*** PROVIDED INFORMATION Section Begins ***

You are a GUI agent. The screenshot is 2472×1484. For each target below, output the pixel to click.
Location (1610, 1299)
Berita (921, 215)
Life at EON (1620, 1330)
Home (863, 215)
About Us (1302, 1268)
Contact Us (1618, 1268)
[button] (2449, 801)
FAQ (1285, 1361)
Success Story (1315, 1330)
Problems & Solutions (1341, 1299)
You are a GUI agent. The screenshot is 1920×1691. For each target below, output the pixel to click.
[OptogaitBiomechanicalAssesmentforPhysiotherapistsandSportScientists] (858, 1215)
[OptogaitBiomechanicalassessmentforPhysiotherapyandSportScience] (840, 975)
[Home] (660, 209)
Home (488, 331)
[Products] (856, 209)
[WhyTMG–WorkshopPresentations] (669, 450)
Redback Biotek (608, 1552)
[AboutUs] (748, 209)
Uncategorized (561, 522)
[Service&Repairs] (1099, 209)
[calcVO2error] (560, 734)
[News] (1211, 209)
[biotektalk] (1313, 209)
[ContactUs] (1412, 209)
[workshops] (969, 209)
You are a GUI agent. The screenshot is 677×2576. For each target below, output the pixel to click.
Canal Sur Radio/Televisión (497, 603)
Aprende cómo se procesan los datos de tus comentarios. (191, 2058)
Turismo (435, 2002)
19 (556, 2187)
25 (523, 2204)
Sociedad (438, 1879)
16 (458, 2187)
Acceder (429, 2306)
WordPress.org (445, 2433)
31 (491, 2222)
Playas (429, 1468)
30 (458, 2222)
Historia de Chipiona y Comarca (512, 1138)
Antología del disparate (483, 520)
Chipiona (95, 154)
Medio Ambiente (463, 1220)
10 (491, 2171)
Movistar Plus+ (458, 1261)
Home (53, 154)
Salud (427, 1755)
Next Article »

*** PROVIDED INFORMATION Section Ends ***

▶ **YOUR TASK**: Return the listing above in its exact form.

▶ **REPLY TO THE EXERCISE**:
You are a GUI agent. The screenshot is 2472×1484. For each target below, output the pixel to click.
Location (1610, 1299)
Berita (921, 215)
Life at EON (1620, 1330)
Home (863, 215)
About Us (1302, 1268)
Contact Us (1618, 1268)
[button] (2449, 801)
FAQ (1285, 1361)
Success Story (1315, 1330)
Problems & Solutions (1341, 1299)
You are a GUI agent. The screenshot is 1920×1691. For each target below, output the pixel to click.
[OptogaitBiomechanicalAssesmentforPhysiotherapistsandSportScientists] (858, 1215)
[OptogaitBiomechanicalassessmentforPhysiotherapyandSportScience] (840, 975)
[Home] (660, 209)
Home (488, 331)
[Products] (856, 209)
[WhyTMG–WorkshopPresentations] (669, 450)
Redback Biotek (608, 1552)
[AboutUs] (748, 209)
Uncategorized (561, 522)
[Service&Repairs] (1099, 209)
[calcVO2error] (560, 734)
[News] (1211, 209)
[biotektalk] (1313, 209)
[ContactUs] (1412, 209)
[workshops] (969, 209)
You are a GUI agent. The screenshot is 677×2576. For each target below, output the pixel to click.
Canal Sur Radio/Televisión (497, 603)
Aprende cómo se procesan los datos de tus comentarios. (191, 2058)
Turismo (435, 2002)
19 (556, 2187)
25 (523, 2204)
Sociedad (438, 1879)
16 (458, 2187)
Acceder (429, 2306)
WordPress.org (445, 2433)
31 (491, 2222)
Playas (429, 1468)
30 (458, 2222)
Historia de Chipiona y Comarca (512, 1138)
Antología del disparate (483, 520)
Chipiona (95, 154)
Medio Ambiente (463, 1220)
10 (491, 2171)
Movistar Plus+ (458, 1261)
Home (53, 154)
Salud (427, 1755)
Next Article »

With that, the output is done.